---- DATASET CONTENT
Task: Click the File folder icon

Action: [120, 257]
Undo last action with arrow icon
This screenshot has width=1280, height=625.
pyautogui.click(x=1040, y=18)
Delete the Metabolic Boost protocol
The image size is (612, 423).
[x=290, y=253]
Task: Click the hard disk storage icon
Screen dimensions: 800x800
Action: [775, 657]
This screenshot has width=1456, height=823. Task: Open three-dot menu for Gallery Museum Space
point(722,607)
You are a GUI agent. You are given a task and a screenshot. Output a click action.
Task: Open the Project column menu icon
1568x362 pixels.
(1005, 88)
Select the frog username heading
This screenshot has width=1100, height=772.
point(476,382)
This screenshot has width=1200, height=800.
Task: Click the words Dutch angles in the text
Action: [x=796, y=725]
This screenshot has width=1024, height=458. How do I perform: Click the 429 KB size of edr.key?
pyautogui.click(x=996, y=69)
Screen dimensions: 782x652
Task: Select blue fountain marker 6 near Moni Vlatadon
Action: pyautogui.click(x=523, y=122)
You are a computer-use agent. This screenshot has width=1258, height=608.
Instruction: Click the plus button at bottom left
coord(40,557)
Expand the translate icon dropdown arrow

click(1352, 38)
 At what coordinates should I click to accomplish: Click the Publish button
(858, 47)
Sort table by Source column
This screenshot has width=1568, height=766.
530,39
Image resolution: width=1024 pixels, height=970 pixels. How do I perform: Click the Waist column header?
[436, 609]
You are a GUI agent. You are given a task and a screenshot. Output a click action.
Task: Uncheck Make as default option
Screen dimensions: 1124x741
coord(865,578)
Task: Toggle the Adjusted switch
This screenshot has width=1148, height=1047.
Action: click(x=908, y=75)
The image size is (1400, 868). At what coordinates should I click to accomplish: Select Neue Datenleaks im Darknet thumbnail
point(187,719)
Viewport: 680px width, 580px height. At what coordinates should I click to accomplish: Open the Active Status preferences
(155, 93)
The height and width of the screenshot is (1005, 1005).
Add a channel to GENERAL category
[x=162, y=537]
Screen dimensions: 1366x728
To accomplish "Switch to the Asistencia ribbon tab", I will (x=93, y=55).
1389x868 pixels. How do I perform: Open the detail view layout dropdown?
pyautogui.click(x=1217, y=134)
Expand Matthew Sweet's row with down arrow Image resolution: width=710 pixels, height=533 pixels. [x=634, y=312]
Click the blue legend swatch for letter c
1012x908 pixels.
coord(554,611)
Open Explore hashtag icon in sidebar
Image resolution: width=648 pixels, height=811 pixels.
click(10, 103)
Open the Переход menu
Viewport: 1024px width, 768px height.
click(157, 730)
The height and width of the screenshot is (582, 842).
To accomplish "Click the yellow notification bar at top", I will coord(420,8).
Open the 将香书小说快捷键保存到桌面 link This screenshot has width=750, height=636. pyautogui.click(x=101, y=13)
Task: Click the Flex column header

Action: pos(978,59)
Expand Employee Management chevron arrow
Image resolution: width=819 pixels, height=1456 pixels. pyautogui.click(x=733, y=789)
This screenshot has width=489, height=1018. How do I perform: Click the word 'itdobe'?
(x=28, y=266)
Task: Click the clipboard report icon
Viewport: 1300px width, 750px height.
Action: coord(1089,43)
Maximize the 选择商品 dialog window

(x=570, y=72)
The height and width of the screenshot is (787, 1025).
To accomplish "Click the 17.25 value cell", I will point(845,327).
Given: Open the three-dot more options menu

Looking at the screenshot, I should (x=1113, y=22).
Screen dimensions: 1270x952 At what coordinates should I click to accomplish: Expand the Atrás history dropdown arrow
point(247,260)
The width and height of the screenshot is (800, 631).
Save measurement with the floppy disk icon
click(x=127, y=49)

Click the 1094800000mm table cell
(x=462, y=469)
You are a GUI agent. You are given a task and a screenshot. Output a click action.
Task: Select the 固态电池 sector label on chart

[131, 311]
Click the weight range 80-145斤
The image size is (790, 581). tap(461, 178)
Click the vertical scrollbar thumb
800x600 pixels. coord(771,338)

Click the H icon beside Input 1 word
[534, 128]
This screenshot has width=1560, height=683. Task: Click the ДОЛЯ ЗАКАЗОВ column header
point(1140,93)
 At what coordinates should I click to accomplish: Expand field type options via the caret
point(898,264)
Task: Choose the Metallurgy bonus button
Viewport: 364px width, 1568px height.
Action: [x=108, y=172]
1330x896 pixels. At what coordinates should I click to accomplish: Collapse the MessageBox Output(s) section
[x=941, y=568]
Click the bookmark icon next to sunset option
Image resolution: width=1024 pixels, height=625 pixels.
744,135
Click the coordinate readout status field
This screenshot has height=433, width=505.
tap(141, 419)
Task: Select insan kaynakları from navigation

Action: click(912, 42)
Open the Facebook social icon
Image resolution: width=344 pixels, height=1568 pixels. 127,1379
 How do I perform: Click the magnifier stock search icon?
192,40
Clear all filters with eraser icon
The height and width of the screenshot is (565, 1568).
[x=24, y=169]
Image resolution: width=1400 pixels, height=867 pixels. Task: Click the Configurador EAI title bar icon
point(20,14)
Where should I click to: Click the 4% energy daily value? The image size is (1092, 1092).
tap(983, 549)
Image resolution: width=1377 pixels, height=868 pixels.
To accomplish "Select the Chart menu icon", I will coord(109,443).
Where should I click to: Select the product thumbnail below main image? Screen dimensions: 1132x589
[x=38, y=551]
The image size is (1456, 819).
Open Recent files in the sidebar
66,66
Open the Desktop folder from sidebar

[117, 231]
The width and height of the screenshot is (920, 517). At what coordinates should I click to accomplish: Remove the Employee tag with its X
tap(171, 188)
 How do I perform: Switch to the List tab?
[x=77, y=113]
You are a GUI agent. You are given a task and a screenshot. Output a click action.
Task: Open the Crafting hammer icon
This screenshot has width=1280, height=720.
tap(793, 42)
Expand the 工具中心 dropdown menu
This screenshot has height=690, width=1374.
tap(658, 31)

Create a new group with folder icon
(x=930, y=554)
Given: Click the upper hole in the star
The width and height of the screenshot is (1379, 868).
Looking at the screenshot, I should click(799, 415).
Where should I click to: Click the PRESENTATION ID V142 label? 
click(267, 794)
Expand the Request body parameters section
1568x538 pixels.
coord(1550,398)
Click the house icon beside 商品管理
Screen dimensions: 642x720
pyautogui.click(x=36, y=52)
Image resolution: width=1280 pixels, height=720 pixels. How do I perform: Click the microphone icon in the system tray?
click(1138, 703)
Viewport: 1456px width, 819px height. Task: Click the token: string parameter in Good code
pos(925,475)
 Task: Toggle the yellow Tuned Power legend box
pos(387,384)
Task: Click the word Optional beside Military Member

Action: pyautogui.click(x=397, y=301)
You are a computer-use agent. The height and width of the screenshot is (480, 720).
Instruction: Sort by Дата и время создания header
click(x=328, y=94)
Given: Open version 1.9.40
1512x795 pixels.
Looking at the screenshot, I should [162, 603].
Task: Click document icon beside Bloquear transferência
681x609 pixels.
--------
__PROBLEM STATEMENT__:
Update the rows above so that every "Instruction" reads "Goal", with nothing else changed.

__RESULT__:
Task: Click the File folder icon

Action: [120, 257]
Undo last action with arrow icon
This screenshot has width=1280, height=625.
pyautogui.click(x=1040, y=18)
Delete the Metabolic Boost protocol
The image size is (612, 423).
[x=290, y=253]
Task: Click the hard disk storage icon
Screen dimensions: 800x800
Action: [775, 657]
This screenshot has width=1456, height=823. Task: Open three-dot menu for Gallery Museum Space
point(722,607)
You are a GUI agent. You are given a task and a screenshot. Output a click action.
Task: Open the Project column menu icon
1568x362 pixels.
(1005, 88)
Select the frog username heading
This screenshot has width=1100, height=772.
point(476,382)
This screenshot has width=1200, height=800.
Task: Click the words Dutch angles in the text
Action: [x=796, y=725]
This screenshot has width=1024, height=458. How do I perform: Click the 429 KB size of edr.key?
pyautogui.click(x=996, y=69)
Screen dimensions: 782x652
Task: Select blue fountain marker 6 near Moni Vlatadon
Action: pyautogui.click(x=523, y=122)
You are a computer-use agent. This screenshot has width=1258, height=608.
Goal: Click the plus button at bottom left
coord(40,557)
Expand the translate icon dropdown arrow

click(1352, 38)
 At what coordinates should I click to accomplish: Click the Publish button
(858, 47)
Sort table by Source column
This screenshot has width=1568, height=766.
530,39
Image resolution: width=1024 pixels, height=970 pixels. How do I perform: Click the Waist column header?
[436, 609]
You are a GUI agent. You are given a task and a screenshot. Output a click action.
Task: Uncheck Make as default option
Screen dimensions: 1124x741
coord(865,578)
Task: Toggle the Adjusted switch
This screenshot has width=1148, height=1047.
Action: click(x=908, y=75)
The image size is (1400, 868). At what coordinates should I click to accomplish: Select Neue Datenleaks im Darknet thumbnail
point(187,719)
Viewport: 680px width, 580px height. At what coordinates should I click to accomplish: Open the Active Status preferences
(155, 93)
The height and width of the screenshot is (1005, 1005).
Add a channel to GENERAL category
[x=162, y=537]
Screen dimensions: 1366x728
To accomplish "Switch to the Asistencia ribbon tab", I will (x=93, y=55).
1389x868 pixels. How do I perform: Open the detail view layout dropdown?
pyautogui.click(x=1217, y=134)
Expand Matthew Sweet's row with down arrow Image resolution: width=710 pixels, height=533 pixels. [x=634, y=312]
Click the blue legend swatch for letter c
1012x908 pixels.
coord(554,611)
Open Explore hashtag icon in sidebar
Image resolution: width=648 pixels, height=811 pixels.
click(10, 103)
Open the Переход menu
Viewport: 1024px width, 768px height.
click(157, 730)
The height and width of the screenshot is (582, 842).
To accomplish "Click the yellow notification bar at top", I will coord(420,8).
Open the 将香书小说快捷键保存到桌面 link This screenshot has width=750, height=636. pyautogui.click(x=101, y=13)
Task: Click the Flex column header

Action: pos(978,59)
Expand Employee Management chevron arrow
Image resolution: width=819 pixels, height=1456 pixels. pyautogui.click(x=733, y=789)
This screenshot has width=489, height=1018. How do I perform: Click the word 'itdobe'?
(x=28, y=266)
Task: Click the clipboard report icon
Viewport: 1300px width, 750px height.
Action: coord(1089,43)
Maximize the 选择商品 dialog window

(x=570, y=72)
The height and width of the screenshot is (787, 1025).
To accomplish "Click the 17.25 value cell", I will point(845,327).
Given: Open the three-dot more options menu

Looking at the screenshot, I should (x=1113, y=22).
Screen dimensions: 1270x952 At what coordinates should I click to accomplish: Expand the Atrás history dropdown arrow
point(247,260)
The width and height of the screenshot is (800, 631).
Save measurement with the floppy disk icon
click(x=127, y=49)

Click the 1094800000mm table cell
(x=462, y=469)
You are a GUI agent. You are given a task and a screenshot. Output a click action.
Task: Select the 固态电池 sector label on chart

[131, 311]
Click the weight range 80-145斤
The image size is (790, 581). tap(461, 178)
Click the vertical scrollbar thumb
800x600 pixels. coord(771,338)

Click the H icon beside Input 1 word
[534, 128]
This screenshot has width=1560, height=683. Task: Click the ДОЛЯ ЗАКАЗОВ column header
point(1140,93)
 At what coordinates should I click to accomplish: Expand field type options via the caret
point(898,264)
Task: Choose the Metallurgy bonus button
Viewport: 364px width, 1568px height.
Action: [x=108, y=172]
1330x896 pixels. At what coordinates should I click to accomplish: Collapse the MessageBox Output(s) section
[x=941, y=568]
Click the bookmark icon next to sunset option
Image resolution: width=1024 pixels, height=625 pixels.
744,135
Click the coordinate readout status field
This screenshot has height=433, width=505.
tap(141, 419)
Task: Select insan kaynakları from navigation

Action: click(912, 42)
Open the Facebook social icon
Image resolution: width=344 pixels, height=1568 pixels. 127,1379
 How do I perform: Click the magnifier stock search icon?
192,40
Clear all filters with eraser icon
The height and width of the screenshot is (565, 1568).
[x=24, y=169]
Image resolution: width=1400 pixels, height=867 pixels. Task: Click the Configurador EAI title bar icon
point(20,14)
Where should I click to: Click the 4% energy daily value? The image size is (1092, 1092).
tap(983, 549)
Image resolution: width=1377 pixels, height=868 pixels.
To accomplish "Select the Chart menu icon", I will coord(109,443).
Where should I click to: Select the product thumbnail below main image? Screen dimensions: 1132x589
[x=38, y=551]
The image size is (1456, 819).
Open Recent files in the sidebar
66,66
Open the Desktop folder from sidebar

[117, 231]
The width and height of the screenshot is (920, 517). At what coordinates should I click to accomplish: Remove the Employee tag with its X
tap(171, 188)
 How do I perform: Switch to the List tab?
[x=77, y=113]
You are a GUI agent. You are given a task and a screenshot. Output a click action.
Task: Open the Crafting hammer icon
This screenshot has width=1280, height=720.
tap(793, 42)
Expand the 工具中心 dropdown menu
This screenshot has height=690, width=1374.
tap(658, 31)

Create a new group with folder icon
(x=930, y=554)
Given: Click the upper hole in the star
The width and height of the screenshot is (1379, 868).
Looking at the screenshot, I should click(799, 415).
Where should I click to: Click the PRESENTATION ID V142 label? 
click(267, 794)
Expand the Request body parameters section
1568x538 pixels.
coord(1550,398)
Click the house icon beside 商品管理
Screen dimensions: 642x720
pyautogui.click(x=36, y=52)
Image resolution: width=1280 pixels, height=720 pixels. How do I perform: Click the microphone icon in the system tray?
click(1138, 703)
Viewport: 1456px width, 819px height. Task: Click the token: string parameter in Good code
pos(925,475)
 Task: Toggle the yellow Tuned Power legend box
pos(387,384)
Task: Click the word Optional beside Military Member

Action: pyautogui.click(x=397, y=301)
You are a computer-use agent. The height and width of the screenshot is (480, 720).
Goal: Sort by Дата и время создания header
click(x=328, y=94)
Given: Open version 1.9.40
1512x795 pixels.
Looking at the screenshot, I should [162, 603].
Task: Click document icon beside Bloquear transferência
681x609 pixels.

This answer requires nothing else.